Peroxisome proliferator-activated receptor alpha (PPARα) is a nuclear receptor. The renal expression of PPARα is mainly localized in the proximal tubules (PTs). PPARα maintains tissue energy metabolism by regulating fatty acid oxidation (FAO), with several studies reporting a possible renoprotective effect of systemic PPARα against ischemic kidney injury. Since the contribution of renal PPARα to this function is unknown, we addressed the above notion using PT-specific PPARα knock-out mice.


Mice harboring Ndrg1-CreERT2 transgenes were crossed with Ppara flox/flox mice to generate Ndrg1-CreERT2-Ppara flox/flox (PTs-PPARα-CKO) mice, which were intraperitoneally injected with tamoxifen for 3 days to knock out PT PPARα. Then, bilateral 40-minute ischemia-reperfusion (I/R) was conducted on tamoxifen-treated 13-week-old Ppara flox/flox mice (controls) and PTs-PPARα-CKO mice to produce an ischemic acute kidney injury model (n=9 in both groups). A sham operation was also performed (n=3 in each group). All mice were sacrificed 24 hours after I/R or the sham operation.

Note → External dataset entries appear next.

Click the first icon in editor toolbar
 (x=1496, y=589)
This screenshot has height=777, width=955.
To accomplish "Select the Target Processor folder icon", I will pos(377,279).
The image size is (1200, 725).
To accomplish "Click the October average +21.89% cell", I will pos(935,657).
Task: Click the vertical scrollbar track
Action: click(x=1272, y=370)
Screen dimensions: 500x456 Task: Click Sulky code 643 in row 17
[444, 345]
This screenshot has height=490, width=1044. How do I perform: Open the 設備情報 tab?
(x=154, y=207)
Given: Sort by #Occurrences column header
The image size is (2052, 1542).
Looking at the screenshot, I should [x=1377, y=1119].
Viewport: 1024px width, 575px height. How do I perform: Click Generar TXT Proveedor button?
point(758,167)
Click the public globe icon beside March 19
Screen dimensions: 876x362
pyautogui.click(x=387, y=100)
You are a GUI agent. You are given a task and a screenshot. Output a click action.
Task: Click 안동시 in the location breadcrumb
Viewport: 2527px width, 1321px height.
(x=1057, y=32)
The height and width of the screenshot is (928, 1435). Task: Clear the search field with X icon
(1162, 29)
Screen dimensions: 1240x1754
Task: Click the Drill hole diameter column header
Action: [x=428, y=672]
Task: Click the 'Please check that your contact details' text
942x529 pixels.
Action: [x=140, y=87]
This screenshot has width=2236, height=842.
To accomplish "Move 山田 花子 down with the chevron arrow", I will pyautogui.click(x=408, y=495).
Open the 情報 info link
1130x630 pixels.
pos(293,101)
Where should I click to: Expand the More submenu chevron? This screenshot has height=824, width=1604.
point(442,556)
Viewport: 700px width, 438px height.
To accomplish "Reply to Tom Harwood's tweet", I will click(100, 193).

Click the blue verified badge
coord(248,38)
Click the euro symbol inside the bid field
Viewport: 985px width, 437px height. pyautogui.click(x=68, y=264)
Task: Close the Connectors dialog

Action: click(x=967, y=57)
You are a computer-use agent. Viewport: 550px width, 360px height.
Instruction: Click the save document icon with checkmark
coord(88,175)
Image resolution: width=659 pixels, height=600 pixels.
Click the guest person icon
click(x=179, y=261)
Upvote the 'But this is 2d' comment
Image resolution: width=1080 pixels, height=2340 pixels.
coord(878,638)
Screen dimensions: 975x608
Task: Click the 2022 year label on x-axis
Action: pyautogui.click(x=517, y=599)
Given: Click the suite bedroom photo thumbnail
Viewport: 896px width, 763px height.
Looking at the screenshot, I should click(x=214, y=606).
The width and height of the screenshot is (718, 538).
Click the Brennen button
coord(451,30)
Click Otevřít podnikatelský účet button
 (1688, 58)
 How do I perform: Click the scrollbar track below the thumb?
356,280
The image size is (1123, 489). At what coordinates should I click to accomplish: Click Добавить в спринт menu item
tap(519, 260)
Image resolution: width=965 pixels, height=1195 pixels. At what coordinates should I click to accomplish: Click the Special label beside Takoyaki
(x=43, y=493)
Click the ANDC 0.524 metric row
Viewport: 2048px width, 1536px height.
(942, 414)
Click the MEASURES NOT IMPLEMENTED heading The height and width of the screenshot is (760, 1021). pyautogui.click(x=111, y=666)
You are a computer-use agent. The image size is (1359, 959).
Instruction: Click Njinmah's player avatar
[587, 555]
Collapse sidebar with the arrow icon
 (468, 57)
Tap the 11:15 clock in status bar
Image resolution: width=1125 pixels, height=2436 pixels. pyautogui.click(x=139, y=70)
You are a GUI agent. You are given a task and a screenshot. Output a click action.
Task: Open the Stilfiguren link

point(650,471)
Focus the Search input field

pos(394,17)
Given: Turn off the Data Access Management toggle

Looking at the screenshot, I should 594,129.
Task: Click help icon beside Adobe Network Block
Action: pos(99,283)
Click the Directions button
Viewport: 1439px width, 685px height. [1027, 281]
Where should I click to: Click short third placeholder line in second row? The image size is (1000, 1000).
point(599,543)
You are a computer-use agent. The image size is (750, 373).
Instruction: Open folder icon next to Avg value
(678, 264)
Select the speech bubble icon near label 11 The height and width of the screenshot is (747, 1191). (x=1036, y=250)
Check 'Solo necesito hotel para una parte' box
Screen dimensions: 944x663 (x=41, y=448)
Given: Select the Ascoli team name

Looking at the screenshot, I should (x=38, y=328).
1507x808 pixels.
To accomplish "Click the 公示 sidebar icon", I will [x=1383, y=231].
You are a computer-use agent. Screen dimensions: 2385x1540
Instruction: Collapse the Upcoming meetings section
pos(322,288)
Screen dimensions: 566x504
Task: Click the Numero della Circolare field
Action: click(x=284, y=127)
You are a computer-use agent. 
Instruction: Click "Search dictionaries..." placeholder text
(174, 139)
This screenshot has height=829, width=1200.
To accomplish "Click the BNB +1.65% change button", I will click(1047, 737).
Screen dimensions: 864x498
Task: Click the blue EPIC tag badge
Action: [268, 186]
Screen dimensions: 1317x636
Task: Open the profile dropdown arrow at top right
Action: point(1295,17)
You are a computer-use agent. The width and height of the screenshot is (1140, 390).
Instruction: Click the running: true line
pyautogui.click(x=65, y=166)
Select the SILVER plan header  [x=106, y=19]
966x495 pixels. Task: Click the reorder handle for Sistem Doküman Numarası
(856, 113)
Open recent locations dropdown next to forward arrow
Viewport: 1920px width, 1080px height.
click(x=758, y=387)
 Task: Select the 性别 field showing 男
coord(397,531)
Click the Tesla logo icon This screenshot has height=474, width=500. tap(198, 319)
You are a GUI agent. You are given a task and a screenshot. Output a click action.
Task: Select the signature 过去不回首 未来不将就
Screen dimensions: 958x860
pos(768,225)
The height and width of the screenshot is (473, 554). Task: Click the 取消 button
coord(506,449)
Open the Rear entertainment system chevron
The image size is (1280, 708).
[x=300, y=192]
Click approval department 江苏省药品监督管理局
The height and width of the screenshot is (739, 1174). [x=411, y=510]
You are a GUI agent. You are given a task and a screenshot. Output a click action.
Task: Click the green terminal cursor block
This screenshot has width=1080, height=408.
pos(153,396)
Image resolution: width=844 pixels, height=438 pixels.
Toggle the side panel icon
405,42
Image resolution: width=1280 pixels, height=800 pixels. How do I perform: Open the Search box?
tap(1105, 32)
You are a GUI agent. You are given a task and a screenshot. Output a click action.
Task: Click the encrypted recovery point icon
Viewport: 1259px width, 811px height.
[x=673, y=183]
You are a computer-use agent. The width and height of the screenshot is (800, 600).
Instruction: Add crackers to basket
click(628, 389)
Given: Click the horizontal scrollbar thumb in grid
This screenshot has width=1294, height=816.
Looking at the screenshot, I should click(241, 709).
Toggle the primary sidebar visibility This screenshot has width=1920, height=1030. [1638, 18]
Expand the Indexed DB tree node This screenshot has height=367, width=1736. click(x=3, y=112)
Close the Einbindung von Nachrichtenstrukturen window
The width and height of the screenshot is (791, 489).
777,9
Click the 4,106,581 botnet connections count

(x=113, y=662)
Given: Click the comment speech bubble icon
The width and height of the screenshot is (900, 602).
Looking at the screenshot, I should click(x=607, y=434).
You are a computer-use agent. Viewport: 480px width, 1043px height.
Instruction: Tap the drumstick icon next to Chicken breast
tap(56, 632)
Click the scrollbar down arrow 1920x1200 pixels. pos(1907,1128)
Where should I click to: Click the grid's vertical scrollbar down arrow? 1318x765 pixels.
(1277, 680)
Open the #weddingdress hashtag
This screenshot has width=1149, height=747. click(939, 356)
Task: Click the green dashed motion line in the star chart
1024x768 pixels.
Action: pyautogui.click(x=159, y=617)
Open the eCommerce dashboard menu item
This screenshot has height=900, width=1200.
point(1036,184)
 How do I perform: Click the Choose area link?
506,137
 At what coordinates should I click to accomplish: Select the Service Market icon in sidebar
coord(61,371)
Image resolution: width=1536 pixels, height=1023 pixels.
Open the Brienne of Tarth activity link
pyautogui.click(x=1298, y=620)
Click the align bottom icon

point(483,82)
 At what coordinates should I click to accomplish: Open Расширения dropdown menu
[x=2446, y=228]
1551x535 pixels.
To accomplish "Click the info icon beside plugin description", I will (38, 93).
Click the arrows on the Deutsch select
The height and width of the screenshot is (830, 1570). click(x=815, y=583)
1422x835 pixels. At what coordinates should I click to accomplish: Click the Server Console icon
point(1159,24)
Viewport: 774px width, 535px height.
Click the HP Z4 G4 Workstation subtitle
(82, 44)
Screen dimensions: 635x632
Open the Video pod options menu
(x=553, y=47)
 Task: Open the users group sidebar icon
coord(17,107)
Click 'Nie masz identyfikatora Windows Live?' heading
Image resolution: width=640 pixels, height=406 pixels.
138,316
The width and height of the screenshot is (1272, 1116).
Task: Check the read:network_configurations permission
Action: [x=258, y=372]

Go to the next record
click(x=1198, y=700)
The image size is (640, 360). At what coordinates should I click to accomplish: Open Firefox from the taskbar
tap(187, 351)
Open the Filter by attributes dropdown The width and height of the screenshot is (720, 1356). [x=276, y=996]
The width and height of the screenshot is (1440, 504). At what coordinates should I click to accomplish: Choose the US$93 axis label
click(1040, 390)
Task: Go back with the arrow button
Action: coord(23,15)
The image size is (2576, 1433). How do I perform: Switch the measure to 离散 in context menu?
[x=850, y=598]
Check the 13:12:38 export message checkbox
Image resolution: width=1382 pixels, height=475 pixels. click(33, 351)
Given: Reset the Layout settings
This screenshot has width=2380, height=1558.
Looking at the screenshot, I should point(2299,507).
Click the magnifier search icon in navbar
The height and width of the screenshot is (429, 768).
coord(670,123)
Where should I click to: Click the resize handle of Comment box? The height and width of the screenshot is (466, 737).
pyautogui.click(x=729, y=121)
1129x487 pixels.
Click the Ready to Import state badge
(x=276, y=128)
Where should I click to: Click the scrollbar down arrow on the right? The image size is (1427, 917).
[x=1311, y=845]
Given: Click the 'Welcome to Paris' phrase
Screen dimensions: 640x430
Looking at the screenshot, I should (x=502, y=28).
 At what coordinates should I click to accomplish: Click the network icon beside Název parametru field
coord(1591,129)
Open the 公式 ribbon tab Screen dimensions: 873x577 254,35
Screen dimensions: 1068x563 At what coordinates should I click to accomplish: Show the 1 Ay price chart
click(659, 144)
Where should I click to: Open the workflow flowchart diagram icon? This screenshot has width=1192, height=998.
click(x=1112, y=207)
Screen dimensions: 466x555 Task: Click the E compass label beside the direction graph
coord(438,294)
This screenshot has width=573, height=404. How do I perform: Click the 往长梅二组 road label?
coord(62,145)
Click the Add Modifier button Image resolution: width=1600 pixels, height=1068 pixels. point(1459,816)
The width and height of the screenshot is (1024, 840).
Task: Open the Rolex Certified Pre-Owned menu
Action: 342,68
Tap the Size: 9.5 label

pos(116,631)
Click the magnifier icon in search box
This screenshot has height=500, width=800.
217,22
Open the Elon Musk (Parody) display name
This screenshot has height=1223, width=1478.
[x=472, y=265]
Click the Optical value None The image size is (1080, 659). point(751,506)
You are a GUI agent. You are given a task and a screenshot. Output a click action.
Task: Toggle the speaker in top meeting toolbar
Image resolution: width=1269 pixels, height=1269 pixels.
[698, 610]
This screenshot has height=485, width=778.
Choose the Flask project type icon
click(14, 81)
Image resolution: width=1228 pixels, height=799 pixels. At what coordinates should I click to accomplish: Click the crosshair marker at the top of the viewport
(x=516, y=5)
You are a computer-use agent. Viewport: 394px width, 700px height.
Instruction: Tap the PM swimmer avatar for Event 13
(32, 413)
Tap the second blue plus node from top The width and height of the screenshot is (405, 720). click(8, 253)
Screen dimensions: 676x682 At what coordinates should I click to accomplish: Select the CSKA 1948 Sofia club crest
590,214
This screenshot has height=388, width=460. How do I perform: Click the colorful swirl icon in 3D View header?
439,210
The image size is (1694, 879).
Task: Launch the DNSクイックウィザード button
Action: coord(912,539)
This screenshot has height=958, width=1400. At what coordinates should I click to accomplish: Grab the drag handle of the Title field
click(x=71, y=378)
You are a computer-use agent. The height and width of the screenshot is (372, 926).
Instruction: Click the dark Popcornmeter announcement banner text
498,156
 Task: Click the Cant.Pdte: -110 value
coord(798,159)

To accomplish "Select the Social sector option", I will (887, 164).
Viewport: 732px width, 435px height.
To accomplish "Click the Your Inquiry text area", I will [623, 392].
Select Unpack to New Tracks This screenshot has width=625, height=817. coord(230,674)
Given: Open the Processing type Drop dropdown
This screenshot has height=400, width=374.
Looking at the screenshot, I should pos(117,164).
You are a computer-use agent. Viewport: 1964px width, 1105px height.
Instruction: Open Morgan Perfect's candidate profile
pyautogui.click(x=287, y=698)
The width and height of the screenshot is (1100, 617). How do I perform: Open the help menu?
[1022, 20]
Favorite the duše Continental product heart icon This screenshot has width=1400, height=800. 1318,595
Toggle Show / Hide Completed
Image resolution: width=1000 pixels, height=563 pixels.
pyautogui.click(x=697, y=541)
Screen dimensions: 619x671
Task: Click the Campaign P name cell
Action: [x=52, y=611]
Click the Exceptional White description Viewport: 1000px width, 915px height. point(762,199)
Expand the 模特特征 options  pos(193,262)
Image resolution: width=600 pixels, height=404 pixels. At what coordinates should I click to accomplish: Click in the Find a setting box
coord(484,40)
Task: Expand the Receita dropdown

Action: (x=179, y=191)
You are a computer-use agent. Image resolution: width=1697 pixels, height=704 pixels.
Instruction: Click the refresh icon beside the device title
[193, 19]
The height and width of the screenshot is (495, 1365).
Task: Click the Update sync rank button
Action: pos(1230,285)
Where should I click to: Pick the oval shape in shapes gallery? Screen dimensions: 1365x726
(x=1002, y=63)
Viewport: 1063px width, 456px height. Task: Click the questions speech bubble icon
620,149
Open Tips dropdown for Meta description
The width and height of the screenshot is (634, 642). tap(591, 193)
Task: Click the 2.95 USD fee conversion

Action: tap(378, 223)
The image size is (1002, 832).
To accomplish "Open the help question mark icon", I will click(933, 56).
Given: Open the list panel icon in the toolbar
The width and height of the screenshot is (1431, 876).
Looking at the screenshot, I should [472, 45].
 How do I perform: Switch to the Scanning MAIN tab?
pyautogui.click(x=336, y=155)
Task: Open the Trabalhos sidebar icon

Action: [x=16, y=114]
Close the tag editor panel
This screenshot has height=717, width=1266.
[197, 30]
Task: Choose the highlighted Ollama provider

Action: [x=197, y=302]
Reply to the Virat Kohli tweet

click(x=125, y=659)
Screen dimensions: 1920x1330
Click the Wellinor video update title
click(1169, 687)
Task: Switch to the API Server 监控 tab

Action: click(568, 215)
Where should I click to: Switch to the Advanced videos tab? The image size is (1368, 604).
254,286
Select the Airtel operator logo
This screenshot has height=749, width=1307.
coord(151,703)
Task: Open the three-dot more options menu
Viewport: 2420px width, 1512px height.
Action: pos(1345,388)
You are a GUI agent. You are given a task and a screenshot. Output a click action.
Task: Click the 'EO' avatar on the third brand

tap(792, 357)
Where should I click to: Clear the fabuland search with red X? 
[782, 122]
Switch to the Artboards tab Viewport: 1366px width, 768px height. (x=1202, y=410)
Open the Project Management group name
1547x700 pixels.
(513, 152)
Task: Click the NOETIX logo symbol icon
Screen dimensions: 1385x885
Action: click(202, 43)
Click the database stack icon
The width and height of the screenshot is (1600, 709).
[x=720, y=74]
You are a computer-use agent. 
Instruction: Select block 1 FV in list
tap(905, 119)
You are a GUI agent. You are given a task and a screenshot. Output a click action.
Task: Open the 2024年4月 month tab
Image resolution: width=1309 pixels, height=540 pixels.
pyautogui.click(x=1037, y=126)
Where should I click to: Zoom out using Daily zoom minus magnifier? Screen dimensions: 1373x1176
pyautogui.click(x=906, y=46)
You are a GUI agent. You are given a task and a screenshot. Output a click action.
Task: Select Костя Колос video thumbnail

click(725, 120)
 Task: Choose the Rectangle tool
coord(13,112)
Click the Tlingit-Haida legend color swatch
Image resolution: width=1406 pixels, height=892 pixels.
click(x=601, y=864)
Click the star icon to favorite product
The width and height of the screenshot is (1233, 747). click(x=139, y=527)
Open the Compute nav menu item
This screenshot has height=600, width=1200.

A deficiency in renal PPARα expression was confirmed in the PTs-PPARα-CKO mice for both I/R and sham procedures. PTs-PPARα-CKO animals subjected to I/R showed significantly higher serum creatinine levels, with pathological findings of more severe renal tubular injury than in controls. Renal cytokine expressions were also significantly higher for PTs-PPARα-CKO with I/R. Although the renal expressions of FAO-related genes were decreased by I/R in both mice groups, those depletions were significantly more severe in the PTs-PPARα-CKO mice. The renal expressions of anti-oxidative stress enzymes were also significantly lower in the PTs-PPARα-CKO mice with I/R versus controls.


PPARα in PTs attenuates ischemic acute kidney injury, presumably through the maintenance of renal FAO and anti-oxidative enzyme expression.